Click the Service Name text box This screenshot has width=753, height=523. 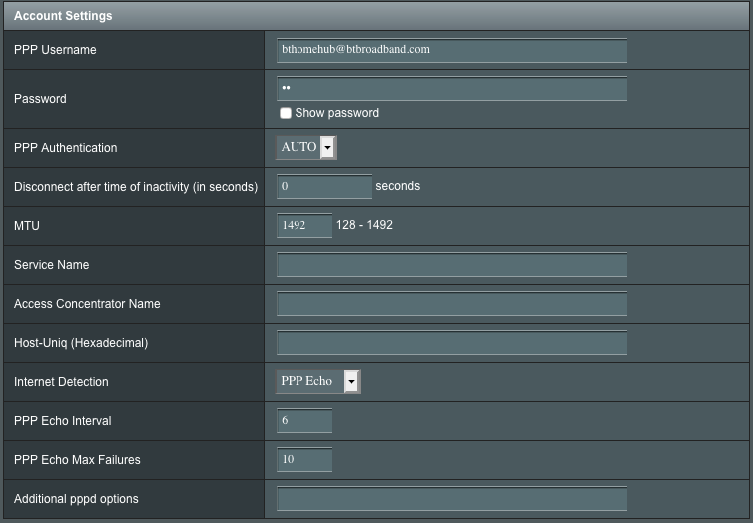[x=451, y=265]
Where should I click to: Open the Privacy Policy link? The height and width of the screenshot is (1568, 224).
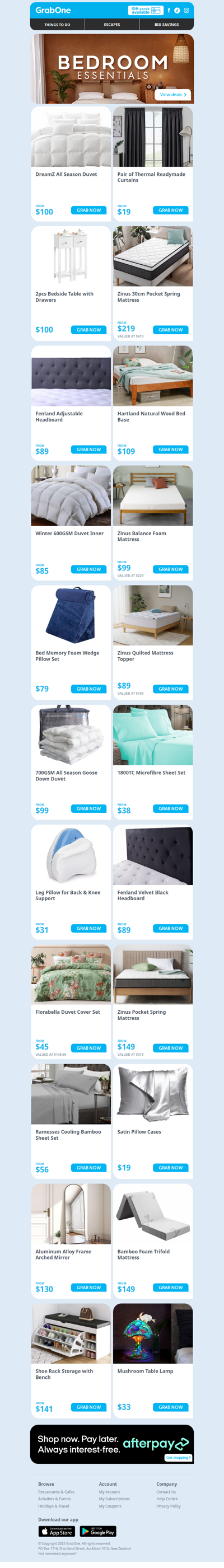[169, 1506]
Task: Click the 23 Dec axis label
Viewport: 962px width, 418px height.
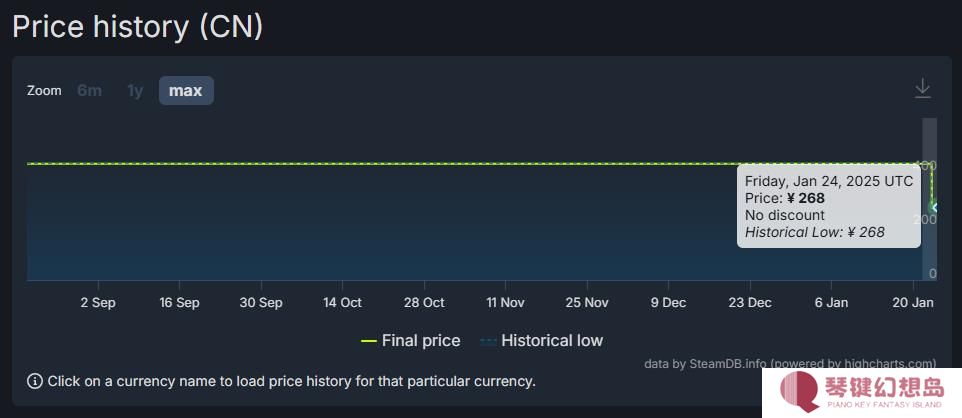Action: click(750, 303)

•••••

EXERCISE DESCRIPTION:
Only the lines from the one that contains "Where should I" to the end of the records, inclusive, are to be quoted exactly, with pictures excluded.

REPLY:
Where should I click to: Open the Privacy Policy link? The height and width of the screenshot is (1568, 224).
[169, 1506]
Task: Click the 23 Dec axis label
Viewport: 962px width, 418px height.
Action: click(750, 303)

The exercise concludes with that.